Nadel is senior author of a report on the research appearing in the current
issue of the Proceedings of the National Academy of Sciences.
- Hypersecretory diseases have been untreatable
because no one knew what triggered mucus-producing genes, nor how to block
this action. In these diseases, epithelial cells develop into mucus-filled
"goblet" cells, and when the goblet cells secrete the viscous
mucus, it expands many hundred-fold in the water along the airway surface,
blocking small air passages.
- "Victims literally drown in their
own secretions," Nadel explained. In the UCSF research, rats that
were induced to turn on mucus genes developed goblet cells.
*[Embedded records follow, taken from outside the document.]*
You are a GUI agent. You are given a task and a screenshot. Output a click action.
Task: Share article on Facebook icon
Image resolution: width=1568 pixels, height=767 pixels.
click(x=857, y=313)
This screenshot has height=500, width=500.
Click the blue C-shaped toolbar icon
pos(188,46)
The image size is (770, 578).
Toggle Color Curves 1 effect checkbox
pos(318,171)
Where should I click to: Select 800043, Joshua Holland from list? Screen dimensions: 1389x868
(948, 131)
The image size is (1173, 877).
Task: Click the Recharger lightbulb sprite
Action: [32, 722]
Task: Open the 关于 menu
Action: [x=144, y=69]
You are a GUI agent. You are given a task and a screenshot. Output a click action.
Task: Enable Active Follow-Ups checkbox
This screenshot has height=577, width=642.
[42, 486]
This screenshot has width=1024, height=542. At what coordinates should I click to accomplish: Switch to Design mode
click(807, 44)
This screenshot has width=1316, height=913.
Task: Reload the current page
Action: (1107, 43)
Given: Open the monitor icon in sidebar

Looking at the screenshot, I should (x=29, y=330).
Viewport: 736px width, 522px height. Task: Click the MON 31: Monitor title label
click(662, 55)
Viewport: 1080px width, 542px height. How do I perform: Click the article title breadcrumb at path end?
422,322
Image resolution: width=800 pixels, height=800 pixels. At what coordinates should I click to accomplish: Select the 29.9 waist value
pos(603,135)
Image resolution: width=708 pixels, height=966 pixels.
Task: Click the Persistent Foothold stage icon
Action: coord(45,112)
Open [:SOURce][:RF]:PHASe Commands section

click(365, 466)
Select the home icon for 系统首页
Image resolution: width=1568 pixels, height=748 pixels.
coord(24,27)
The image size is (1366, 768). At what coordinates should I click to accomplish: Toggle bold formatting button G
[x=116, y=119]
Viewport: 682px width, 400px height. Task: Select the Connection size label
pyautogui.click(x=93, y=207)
But when the
animals were treated with a drug to block a cell messenger known as tyrosine
kinase, the mucus genes were turned off. Nadel hopes further animal studies
and then clinical trials of this strategy will lead quickly to the first
effective treatment to arrest the deadly mucus buildup of hypersecretory
- The UCSF researchers discovered that
a mucus gene called MUC5AC is activated by a sequence of molecular interactions
that starts on the surface of airway epithelial cells. In a series of experiments
with rats and with human cells in culture, they found that a protein known
as epidermal growth factor receptor, or EGF-R, triggers the sequence of
chemical steps. EGF-R is not common in the airways but another molecule,
known as tumor necrosis factor alpha, stimulates production of EGF-R in
airway epithelial cells.
- Once present, EGF-R is activated by binding
with two other molecules, called epidermal growth factor and transforming
growth factor alpha. Like EGF-R, these molecules are not common in healthy
airways, but are produced when tissues become inflamed by such insults
as cigarette smoke or some bacteria and viruses, Nadel explained.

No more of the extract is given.